WHAT I DO IN THE ARCHIVES

This lecture series serves as an introduction to the methods and discoveries of archival research. The course highlights faculty members and archivists describing their puzzles and insights in encountering archival materials. Requirements includes active participation in class, weekly readings, and short written assignments. This course serves as a gateway for students in the Archives Concentration. Graded S/U only.

URBAN ANTHROPOLOGY

This course considers the city as both a setting for anthropological research and as an ethnographic object of study in itself. We aim to think critically about the theoretical and methodological possibilities, challenges and limitations that are posed by urban anthropology. We consider concepts and themes such as urbanization and migration; urban space and mobility; gender, race and ethnicity; technology and virtual space; markets and economies; citizenship and belonging; and production and consumption.

MEDICAL ANTHROPOLOGY

This course looks at the cultural construction of illness through an examination of systems of diagnosis, classification and therapy in both non-Western and Western societies. Special attention is given to the role of the traditional healer, the anthropological contribution to international health care and the training of physicians in the United States. Enrollment limited to 30.

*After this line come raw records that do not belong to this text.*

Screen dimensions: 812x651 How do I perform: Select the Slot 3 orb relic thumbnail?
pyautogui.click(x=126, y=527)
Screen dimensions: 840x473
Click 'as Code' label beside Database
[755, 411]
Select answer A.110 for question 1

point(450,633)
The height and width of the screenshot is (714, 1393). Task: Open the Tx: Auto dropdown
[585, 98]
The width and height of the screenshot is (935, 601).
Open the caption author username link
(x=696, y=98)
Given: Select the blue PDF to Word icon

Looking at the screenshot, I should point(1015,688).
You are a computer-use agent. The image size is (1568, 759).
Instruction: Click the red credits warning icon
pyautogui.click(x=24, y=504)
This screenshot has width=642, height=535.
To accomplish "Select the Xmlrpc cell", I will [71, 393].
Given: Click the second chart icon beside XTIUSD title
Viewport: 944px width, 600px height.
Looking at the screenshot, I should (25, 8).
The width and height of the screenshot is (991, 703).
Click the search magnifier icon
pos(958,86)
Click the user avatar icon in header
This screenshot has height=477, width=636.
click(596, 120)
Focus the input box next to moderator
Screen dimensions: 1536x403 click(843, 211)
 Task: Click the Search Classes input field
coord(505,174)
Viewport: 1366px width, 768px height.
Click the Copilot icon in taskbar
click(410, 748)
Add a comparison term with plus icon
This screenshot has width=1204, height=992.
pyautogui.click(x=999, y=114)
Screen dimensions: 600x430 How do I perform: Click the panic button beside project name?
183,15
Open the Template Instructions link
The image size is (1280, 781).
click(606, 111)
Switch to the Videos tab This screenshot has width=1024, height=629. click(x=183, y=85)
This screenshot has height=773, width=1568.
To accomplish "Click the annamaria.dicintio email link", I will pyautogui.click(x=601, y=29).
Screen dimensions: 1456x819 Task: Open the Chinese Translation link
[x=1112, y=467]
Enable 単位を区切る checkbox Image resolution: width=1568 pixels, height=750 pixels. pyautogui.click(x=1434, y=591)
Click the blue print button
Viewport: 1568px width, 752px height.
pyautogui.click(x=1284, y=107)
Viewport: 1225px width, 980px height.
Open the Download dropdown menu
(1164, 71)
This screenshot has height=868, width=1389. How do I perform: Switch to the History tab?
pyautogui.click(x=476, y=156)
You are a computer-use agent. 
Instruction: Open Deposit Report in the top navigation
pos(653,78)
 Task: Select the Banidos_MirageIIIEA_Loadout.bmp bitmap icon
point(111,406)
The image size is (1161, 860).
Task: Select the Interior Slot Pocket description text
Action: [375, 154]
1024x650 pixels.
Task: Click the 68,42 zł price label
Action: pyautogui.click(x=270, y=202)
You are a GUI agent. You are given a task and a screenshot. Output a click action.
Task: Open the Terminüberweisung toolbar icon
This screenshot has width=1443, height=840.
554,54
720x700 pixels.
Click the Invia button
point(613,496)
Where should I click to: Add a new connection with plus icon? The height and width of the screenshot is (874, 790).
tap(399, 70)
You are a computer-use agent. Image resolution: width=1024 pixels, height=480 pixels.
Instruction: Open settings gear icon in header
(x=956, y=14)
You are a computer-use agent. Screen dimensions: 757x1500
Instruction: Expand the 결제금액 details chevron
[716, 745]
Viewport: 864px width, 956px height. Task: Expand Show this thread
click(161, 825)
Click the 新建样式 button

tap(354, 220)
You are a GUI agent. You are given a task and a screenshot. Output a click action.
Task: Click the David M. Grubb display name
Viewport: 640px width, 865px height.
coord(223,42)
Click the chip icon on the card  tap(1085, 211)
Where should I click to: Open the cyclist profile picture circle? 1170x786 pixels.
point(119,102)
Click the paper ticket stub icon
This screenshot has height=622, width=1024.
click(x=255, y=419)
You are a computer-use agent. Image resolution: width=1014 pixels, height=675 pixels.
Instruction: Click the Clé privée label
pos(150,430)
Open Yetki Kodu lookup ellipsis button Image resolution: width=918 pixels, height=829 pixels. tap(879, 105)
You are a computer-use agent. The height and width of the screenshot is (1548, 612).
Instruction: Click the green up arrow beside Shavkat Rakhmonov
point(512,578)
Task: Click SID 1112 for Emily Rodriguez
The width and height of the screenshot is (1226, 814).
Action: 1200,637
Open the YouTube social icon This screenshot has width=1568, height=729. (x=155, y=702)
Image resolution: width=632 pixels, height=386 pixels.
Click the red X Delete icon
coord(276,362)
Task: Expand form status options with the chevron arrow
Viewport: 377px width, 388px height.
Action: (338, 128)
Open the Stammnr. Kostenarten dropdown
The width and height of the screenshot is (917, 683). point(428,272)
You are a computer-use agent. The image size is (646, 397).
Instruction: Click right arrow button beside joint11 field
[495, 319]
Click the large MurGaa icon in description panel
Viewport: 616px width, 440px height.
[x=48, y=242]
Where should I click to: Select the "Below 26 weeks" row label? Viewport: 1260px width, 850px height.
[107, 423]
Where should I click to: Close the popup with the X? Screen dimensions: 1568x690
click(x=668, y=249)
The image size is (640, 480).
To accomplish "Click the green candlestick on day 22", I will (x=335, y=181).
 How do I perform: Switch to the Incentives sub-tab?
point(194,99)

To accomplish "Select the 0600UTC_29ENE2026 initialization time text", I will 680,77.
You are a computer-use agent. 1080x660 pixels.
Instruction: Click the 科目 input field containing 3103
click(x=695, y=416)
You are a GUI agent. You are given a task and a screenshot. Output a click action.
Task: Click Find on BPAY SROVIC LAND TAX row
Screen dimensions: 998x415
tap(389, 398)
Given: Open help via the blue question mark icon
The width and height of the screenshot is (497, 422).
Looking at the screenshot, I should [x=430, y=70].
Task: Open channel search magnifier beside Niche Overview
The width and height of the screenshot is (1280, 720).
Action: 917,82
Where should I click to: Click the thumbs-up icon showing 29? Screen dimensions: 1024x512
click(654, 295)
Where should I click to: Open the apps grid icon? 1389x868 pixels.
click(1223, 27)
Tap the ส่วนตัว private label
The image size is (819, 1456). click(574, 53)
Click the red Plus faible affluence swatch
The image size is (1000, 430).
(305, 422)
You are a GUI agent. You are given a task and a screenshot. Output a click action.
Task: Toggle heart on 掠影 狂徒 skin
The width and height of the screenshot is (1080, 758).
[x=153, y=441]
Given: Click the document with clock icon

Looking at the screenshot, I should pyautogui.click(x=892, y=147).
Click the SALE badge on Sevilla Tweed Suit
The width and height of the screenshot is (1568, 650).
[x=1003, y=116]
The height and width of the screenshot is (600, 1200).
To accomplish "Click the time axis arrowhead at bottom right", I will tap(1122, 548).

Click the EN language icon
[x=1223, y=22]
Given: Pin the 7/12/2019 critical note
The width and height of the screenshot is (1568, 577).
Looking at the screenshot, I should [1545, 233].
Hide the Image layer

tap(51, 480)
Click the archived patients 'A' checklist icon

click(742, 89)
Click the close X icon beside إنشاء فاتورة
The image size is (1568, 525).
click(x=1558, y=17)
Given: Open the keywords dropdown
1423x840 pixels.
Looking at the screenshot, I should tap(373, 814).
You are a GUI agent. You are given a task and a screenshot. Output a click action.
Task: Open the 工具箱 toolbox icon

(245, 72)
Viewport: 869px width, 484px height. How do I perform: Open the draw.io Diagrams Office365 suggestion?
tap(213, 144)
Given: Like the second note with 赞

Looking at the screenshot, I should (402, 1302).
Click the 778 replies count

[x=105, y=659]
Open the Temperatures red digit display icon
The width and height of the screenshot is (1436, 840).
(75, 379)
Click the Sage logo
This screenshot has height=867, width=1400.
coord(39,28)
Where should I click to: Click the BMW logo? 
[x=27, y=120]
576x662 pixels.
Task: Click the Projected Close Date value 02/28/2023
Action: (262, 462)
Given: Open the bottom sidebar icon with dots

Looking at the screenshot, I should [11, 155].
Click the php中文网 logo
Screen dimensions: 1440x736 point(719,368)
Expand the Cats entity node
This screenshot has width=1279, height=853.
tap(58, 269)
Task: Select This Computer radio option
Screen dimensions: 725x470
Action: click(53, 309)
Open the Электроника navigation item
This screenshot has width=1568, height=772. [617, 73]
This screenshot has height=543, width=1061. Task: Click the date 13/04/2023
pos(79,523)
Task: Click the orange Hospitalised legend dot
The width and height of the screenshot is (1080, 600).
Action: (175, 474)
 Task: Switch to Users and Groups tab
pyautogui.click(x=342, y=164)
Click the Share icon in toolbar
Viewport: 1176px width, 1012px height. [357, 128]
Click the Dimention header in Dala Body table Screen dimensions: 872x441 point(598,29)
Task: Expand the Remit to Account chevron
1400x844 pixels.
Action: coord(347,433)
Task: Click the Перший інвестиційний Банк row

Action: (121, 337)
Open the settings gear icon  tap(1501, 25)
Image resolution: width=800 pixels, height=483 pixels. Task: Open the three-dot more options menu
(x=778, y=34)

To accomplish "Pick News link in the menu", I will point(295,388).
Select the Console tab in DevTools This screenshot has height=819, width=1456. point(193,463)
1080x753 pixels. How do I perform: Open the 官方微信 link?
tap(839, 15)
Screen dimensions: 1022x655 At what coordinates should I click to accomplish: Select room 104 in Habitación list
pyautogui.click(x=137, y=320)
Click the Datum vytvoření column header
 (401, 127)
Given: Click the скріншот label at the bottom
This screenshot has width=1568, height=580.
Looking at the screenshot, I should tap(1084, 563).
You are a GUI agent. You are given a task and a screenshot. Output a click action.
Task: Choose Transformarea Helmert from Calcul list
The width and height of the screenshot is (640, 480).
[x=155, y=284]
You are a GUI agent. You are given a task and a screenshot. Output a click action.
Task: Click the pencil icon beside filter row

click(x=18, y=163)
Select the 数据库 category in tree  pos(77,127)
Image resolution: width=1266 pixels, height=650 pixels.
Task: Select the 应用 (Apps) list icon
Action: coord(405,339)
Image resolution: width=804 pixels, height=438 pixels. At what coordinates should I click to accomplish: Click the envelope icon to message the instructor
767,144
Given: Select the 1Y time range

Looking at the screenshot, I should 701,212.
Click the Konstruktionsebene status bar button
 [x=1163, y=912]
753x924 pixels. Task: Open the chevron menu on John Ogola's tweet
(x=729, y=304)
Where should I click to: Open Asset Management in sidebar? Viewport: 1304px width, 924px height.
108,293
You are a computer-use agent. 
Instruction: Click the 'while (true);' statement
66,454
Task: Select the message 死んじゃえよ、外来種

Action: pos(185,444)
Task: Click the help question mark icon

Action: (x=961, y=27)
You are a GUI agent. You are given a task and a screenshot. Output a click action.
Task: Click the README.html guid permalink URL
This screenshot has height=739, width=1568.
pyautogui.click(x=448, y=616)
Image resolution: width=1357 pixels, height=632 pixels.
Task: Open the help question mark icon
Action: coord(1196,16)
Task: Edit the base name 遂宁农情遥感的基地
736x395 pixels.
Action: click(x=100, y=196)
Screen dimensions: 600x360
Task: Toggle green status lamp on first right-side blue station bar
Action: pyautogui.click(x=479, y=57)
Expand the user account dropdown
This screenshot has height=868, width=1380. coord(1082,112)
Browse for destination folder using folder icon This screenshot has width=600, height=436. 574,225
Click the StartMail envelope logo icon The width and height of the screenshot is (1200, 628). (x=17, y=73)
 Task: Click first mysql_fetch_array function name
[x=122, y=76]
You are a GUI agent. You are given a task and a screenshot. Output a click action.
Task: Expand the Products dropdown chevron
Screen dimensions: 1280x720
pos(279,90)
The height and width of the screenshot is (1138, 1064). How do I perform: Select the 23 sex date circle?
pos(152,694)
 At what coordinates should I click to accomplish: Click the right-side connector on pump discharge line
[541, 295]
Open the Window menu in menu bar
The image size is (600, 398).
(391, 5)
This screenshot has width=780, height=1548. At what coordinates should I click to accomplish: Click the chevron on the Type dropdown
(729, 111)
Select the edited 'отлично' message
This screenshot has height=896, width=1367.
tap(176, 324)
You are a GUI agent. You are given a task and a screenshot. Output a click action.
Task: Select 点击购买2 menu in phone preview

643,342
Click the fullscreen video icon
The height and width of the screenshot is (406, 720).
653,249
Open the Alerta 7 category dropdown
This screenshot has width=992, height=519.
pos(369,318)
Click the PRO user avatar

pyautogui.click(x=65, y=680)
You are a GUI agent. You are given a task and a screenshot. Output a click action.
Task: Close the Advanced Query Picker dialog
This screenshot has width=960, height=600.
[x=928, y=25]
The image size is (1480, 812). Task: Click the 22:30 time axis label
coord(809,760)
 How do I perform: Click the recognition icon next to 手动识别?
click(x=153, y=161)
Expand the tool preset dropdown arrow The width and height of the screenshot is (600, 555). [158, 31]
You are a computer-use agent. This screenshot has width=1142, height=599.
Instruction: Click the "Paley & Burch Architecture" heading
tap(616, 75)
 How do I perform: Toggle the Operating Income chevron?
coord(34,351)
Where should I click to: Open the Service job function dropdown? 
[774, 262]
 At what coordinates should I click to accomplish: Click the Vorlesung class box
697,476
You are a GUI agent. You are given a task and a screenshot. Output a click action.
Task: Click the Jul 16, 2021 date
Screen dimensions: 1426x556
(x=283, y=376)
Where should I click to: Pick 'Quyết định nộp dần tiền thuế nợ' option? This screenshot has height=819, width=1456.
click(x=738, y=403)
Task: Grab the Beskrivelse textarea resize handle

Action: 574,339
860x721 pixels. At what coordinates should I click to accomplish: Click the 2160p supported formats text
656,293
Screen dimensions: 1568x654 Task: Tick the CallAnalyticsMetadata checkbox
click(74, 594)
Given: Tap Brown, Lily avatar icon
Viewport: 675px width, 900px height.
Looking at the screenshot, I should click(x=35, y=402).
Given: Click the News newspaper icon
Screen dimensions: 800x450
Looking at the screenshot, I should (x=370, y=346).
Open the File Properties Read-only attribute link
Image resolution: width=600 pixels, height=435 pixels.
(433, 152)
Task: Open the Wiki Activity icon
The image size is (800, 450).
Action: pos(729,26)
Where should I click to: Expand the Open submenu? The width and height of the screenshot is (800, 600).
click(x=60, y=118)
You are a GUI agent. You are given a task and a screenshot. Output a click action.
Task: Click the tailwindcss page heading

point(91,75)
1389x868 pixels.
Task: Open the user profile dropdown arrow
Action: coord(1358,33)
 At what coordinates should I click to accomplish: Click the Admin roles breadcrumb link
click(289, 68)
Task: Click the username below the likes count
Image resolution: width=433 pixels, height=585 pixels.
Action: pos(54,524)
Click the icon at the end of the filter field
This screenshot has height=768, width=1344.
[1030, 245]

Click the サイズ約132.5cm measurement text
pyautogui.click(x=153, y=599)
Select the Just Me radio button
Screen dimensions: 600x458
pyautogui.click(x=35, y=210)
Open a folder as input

ARCHAEOLOGY- SOUTH AMERICA

This course offers an overview of the archaeology of South America, from the earliest traces of human occupation over 10,000 years ago to the material culture of the present. We focus on how archaeologists use data collected during settlement surveys, site excavations, and artifact analysis to reconstruct households and foodways, social and political organization, and ritual and identity over the millennia. Topics also include the relevance of the past in contemporary indigenous rights movements, heritage management strategies, and nationalist projects.

HIST ANTHROPOLOGICAL THEORY

This course reviews the major theoretical approaches and directions in cultural anthropology from the late 19th century to the present. These approaches include social organization and individual agency, adaptation and evolution of human culture, culture and personality, economic behavior, human ecology, the anthropology of development and change, and postmodern interpretation. The works of major anthropologists are explored, including Franz Boas, Bronislaw Malinowski, Margaret Mead, Evans-Pritchard, Claude Levi-Strauss, Marvin Harris, Eric Wolf, Clifford Geertz, Sherry Ortner and others.

SEM: TOPC-FUTURE

Topics course: In a landscape transformed by the pandemic, climate change, tightening borders, and surveillance and artificial intelligence technologies, what form will anthropology assume and what role will it play in the near future? In this seminar, we focus on three major forces – health, climate change, and technology – to show how the discipline is being transformed by them.

ANTHROPOLOGY OF THE BODY

Anthropology vitally understands bodies as socially meaningful, and as sites for the inculcation of ethical and political identities through processes of embodiment, which break down divides between body as natural and body as socially constituted. In this class, we engage these anthropological understandings to read how bodies are invoked, disciplined and reshaped in prisons and classrooms, market economies and multicultural democracies, religious and ethical movements, and the performance of gender and sexuality, disease and disability.

INTRO CULTURAL ANTHROPOLOGY

This course explores the similarities and differences in the cultural patterning of human experience, compares economic, political, religious and family structures in Africa, the Americas, Asia and Oceania and analyzes the impact of the modern world on traditional societies. Several ethnographic films are viewed in coordination with descriptive case studies. Limited to first-year students and sophomores. Enrollment limited to 25.

INTRO CULTURAL ANTHROPOLOGY

This course explores the similarities and differences in the cultural patterning of human experience, compares economic, political, religious and family structures in Africa, the Americas, Asia and Oceania and analyzes the impact of the modern world on traditional societies. Several ethnographic films are viewed in coordination with descriptive case studies. Limited to first-year students and sophomores. Enrollment limited to 25.

SEM-CAPSTON: NEW DIRECTIONS

Topics course. Repeatable with a different topic: This seminar engages new scholarship in American Studies, with a focus on critical disability studies, critical race studies, queer ecologies, and feminist science & technlogy studies. This course presents an occasion to rethink approaches to interdisciplinarity, intersectionality, ethnic studies, and media & cultural studies. Likely texts include works by Alexis Pauline Gumbs, Theri A.